The study, which examines data from immigrant work applications evaluated by agents at the U.S. Department of Labor, finds that Asian applicants tend to have high approval rates, while the approval rates of Latin American applicants are low. These findings remain consistent even after controlling for variables such as salary, job title, work location, industry, and prior visa credentials.
However, when applications are audited—a quasi-random occurrence whereby applications are assessed by a separate team of government agents who have access to more detailed and relevant information—the biases all but disappear, according to the study, which is published in the American Sociological Review.
The discrepancy in approval rates may be due to either conscious or unconscious preferences of government agents and/or statistical discrimination, which is the tendency to draw inferences about a potential worker based on the characteristics or performance of an average worker belonging to the same demographic group. Past studies and public opinion polls indicate that, for instance, Americans tend to perceive Mexican and Latino immigrants as having low competence; Asians, on the other hand, are viewed as professionally successful and well educated.

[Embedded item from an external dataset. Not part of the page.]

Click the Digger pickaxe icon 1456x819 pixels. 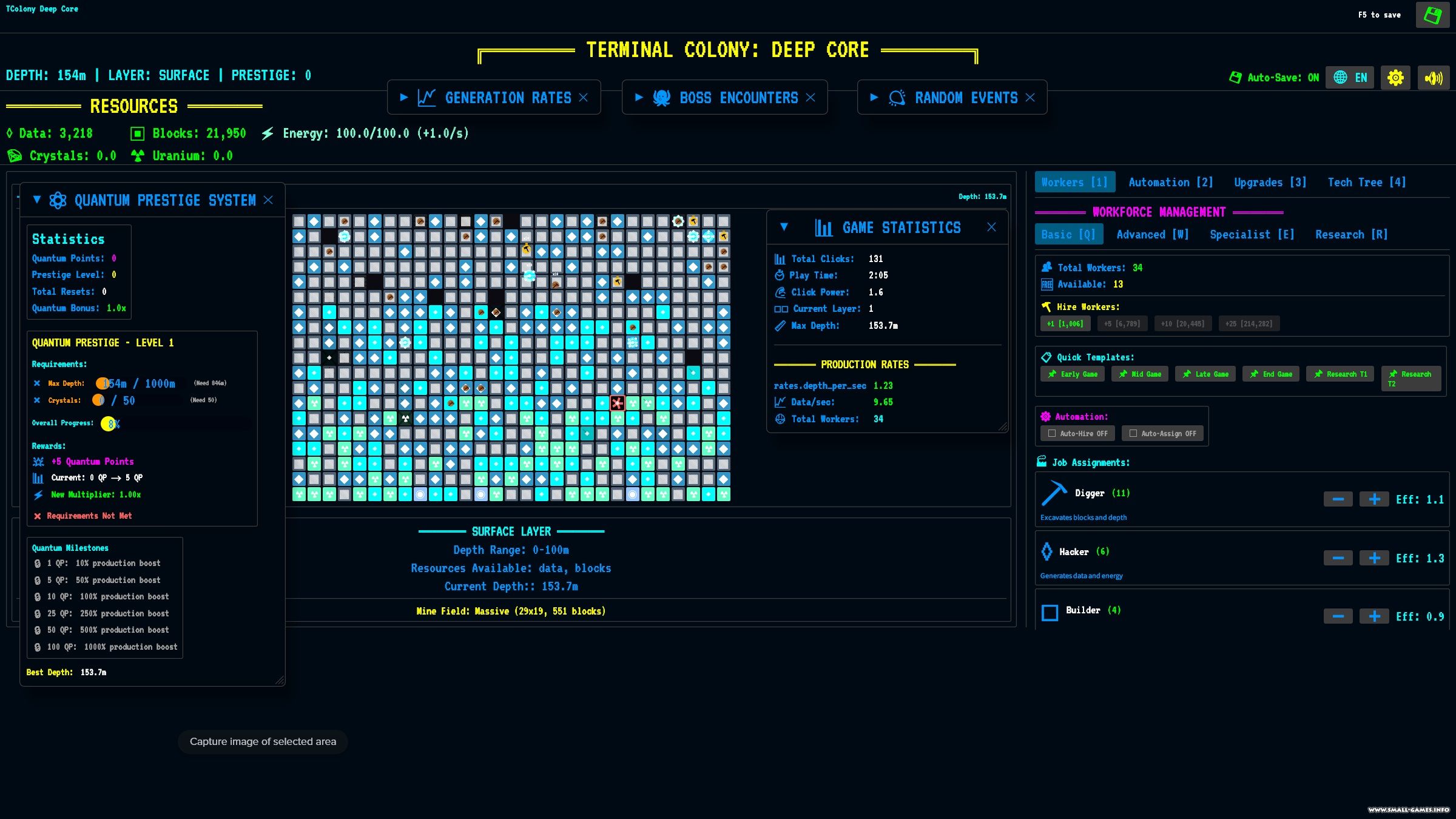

“The fact that the employment application process becomes fair and equitable only when agents have access to detailed employment-relevant information has huge implications for the way companies should approach their employment practices to attract, recruit, and hire top foreign talent,” says Emilio J. Castilla, professor of management at the MIT Sloan School of Management and co-author of the study.
“Human resource and other managers in charge of hiring are not necessarily free of these demographic biases, which may also be operating, for example, when screening and selecting engineers and other highly-skilled information technology workers to work in U.S. companies.”